Exercise >> Begin at the line that contains "Task: Open the Discovery menu" and continue through the end of the listing, writing each line out again with requests included. Multiply every coordinate in the answers by 0.2, round to whole numbers with halves going up, and leave the pictures out.

Stored rows >>
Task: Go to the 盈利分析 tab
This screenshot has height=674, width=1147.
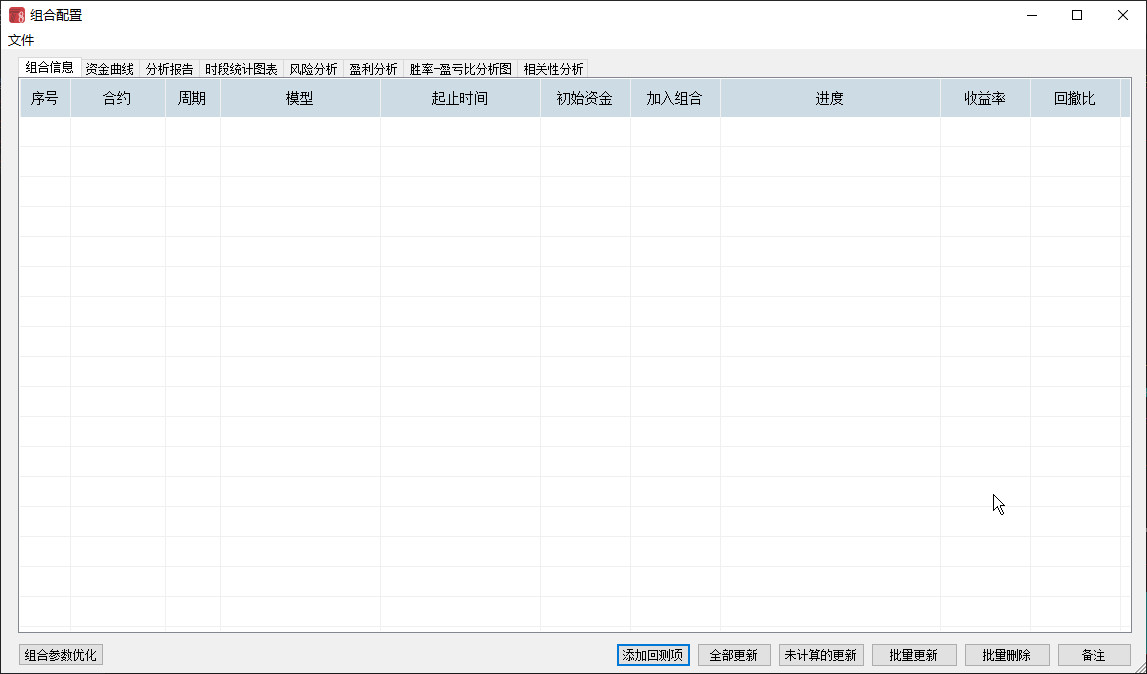Action: pyautogui.click(x=373, y=69)
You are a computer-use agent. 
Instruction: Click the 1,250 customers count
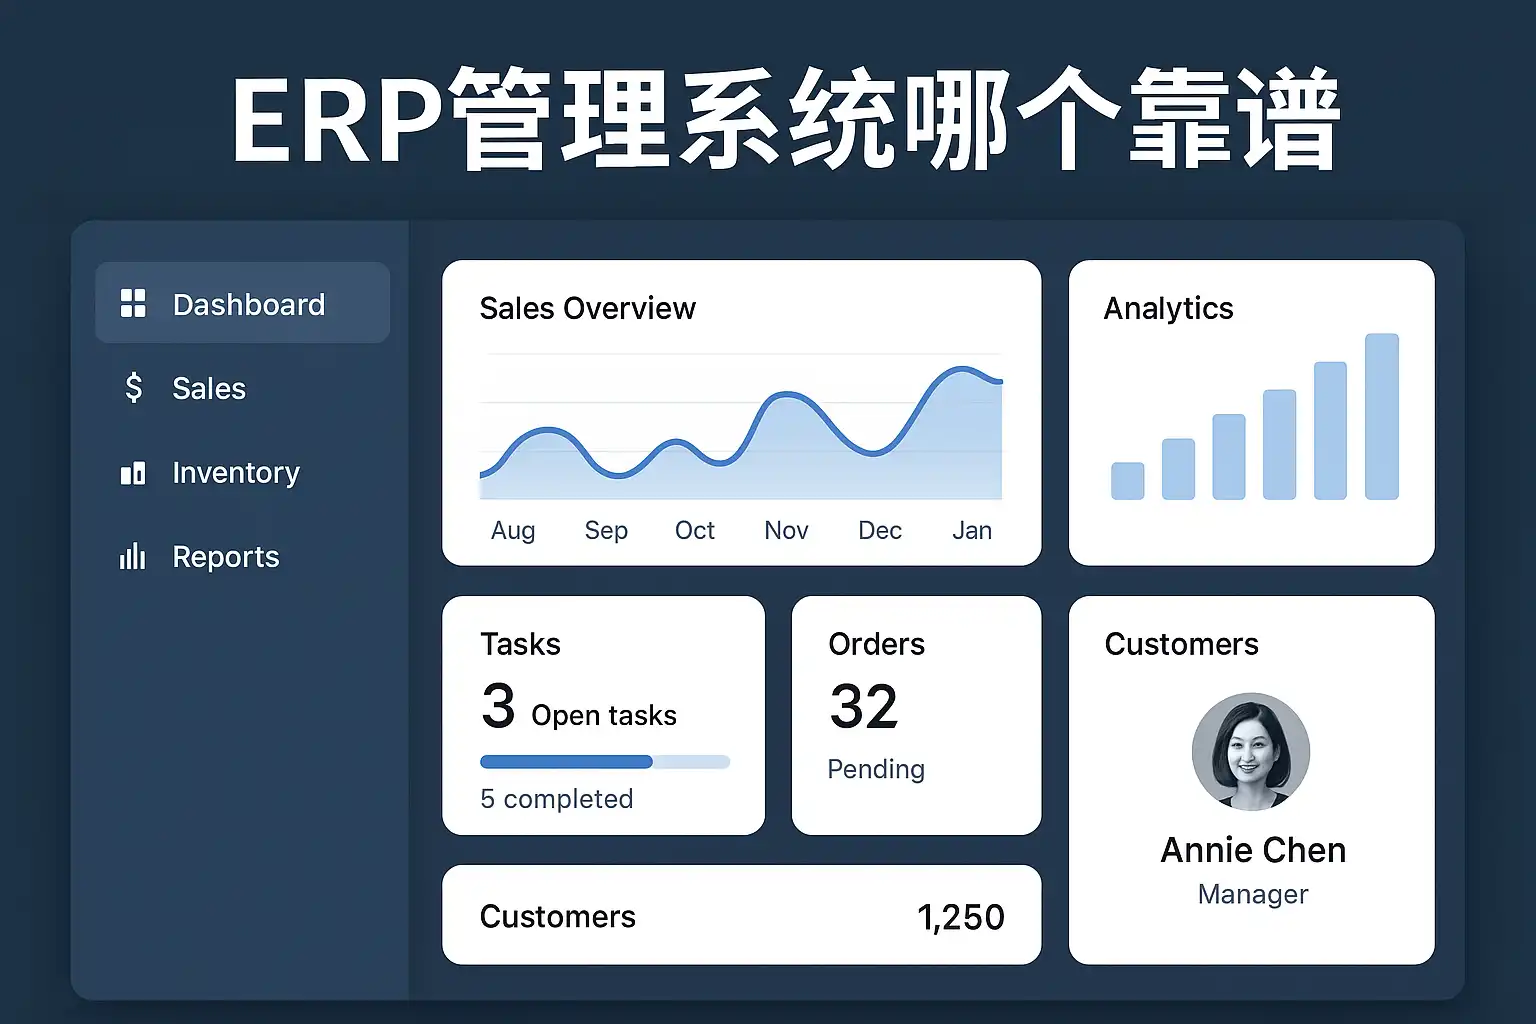(x=960, y=916)
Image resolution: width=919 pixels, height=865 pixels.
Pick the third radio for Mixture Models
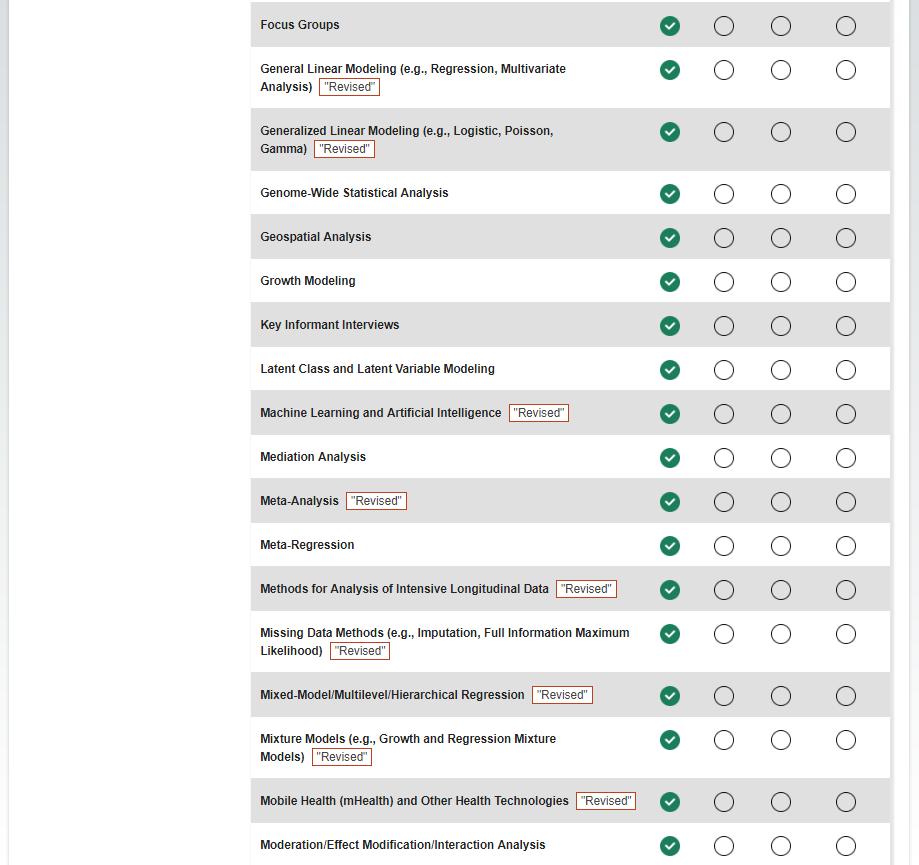click(x=781, y=740)
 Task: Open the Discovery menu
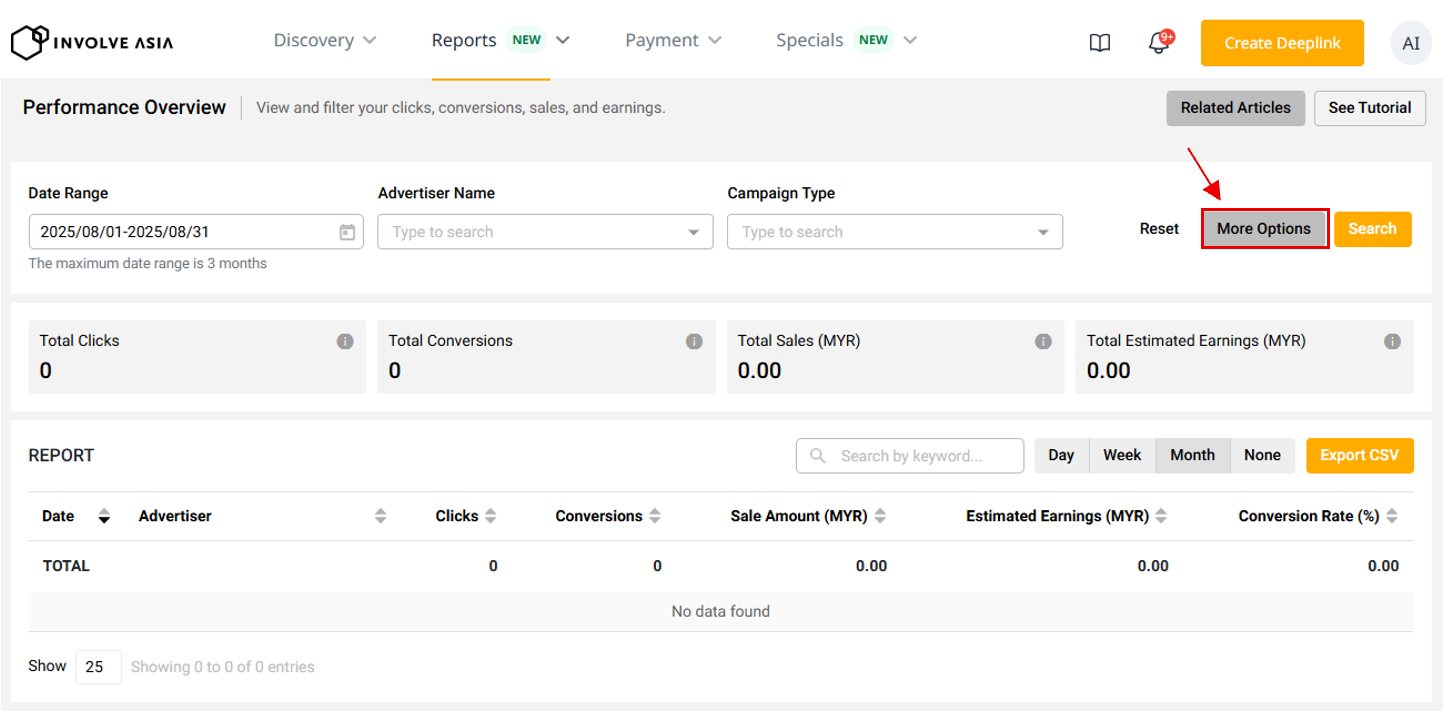tap(325, 41)
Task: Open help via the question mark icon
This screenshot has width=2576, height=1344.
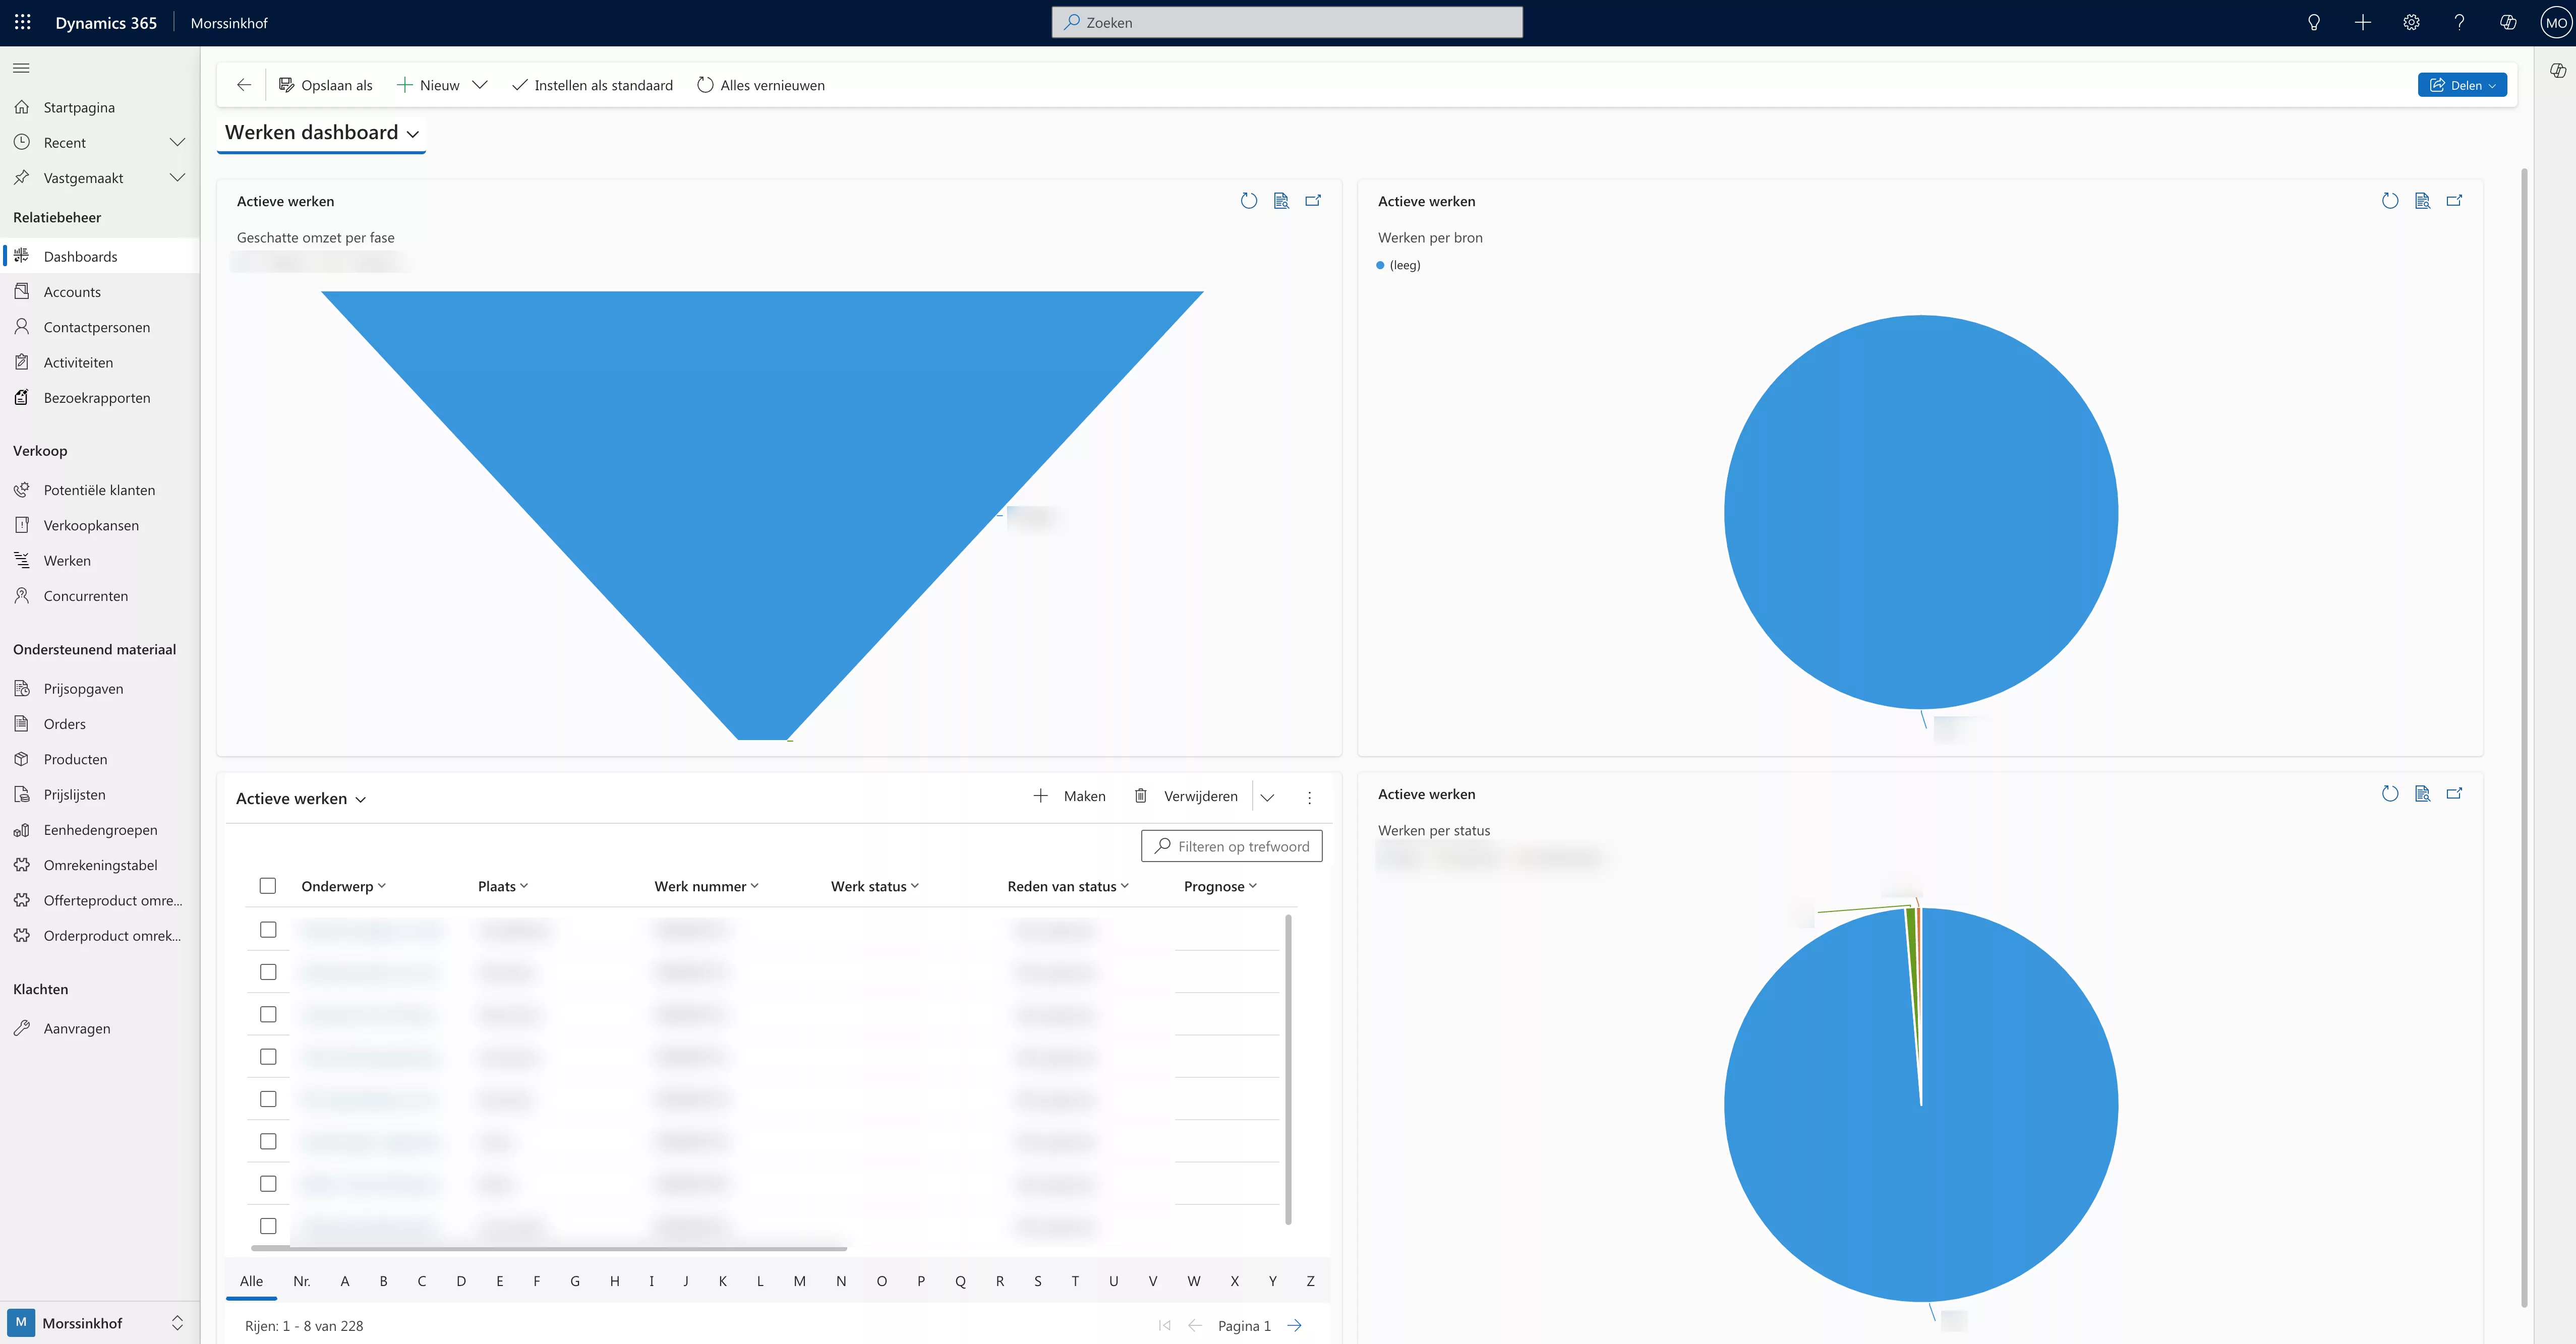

Written solution >>
 Task: Open the Discovery menu
tap(65, 8)
Task: Open help via the question mark icon
This screenshot has width=2576, height=1344.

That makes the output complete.